**WHAT TO PRODUCE:**
Verbatim, and with nothing else, reproduce the data below from its first line through the line containing "Toggle snapping magnet".

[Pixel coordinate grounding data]
────────────────────

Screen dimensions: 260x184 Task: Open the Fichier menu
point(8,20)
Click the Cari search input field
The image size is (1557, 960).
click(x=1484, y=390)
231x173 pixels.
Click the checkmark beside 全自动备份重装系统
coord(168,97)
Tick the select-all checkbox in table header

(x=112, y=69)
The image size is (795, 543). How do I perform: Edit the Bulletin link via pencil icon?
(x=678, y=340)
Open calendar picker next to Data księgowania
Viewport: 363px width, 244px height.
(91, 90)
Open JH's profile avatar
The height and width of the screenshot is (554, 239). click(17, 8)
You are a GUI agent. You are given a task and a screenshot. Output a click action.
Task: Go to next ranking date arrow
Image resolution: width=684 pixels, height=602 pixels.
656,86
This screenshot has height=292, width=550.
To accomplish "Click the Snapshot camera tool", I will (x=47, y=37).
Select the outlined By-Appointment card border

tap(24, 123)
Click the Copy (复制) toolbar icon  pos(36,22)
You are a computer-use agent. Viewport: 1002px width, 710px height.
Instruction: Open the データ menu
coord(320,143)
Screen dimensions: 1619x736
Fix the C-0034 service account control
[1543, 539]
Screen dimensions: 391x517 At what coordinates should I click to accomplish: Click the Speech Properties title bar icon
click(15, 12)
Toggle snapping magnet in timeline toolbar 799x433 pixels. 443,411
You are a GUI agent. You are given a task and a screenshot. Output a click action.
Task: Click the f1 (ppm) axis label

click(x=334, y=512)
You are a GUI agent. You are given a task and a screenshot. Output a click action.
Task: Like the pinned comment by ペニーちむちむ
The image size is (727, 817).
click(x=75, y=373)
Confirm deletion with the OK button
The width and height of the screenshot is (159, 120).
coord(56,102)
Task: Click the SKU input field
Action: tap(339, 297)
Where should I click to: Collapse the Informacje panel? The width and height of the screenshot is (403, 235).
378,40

────────────────────

**SOLUTION:**
Screen dimensions: 260x184 Task: Open the Fichier menu
point(8,20)
Click the Cari search input field
The image size is (1557, 960).
click(x=1484, y=390)
231x173 pixels.
Click the checkmark beside 全自动备份重装系统
coord(168,97)
Tick the select-all checkbox in table header

(x=112, y=69)
The image size is (795, 543). How do I perform: Edit the Bulletin link via pencil icon?
(x=678, y=340)
Open calendar picker next to Data księgowania
Viewport: 363px width, 244px height.
(91, 90)
Open JH's profile avatar
The height and width of the screenshot is (554, 239). click(17, 8)
You are a GUI agent. You are given a task and a screenshot. Output a click action.
Task: Go to next ranking date arrow
Image resolution: width=684 pixels, height=602 pixels.
656,86
This screenshot has height=292, width=550.
To accomplish "Click the Snapshot camera tool", I will (x=47, y=37).
Select the outlined By-Appointment card border

tap(24, 123)
Click the Copy (复制) toolbar icon  pos(36,22)
You are a computer-use agent. Viewport: 1002px width, 710px height.
Instruction: Open the データ menu
coord(320,143)
Screen dimensions: 1619x736
Fix the C-0034 service account control
[1543, 539]
Screen dimensions: 391x517 At what coordinates should I click to accomplish: Click the Speech Properties title bar icon
click(15, 12)
Toggle snapping magnet in timeline toolbar 799x433 pixels. 443,411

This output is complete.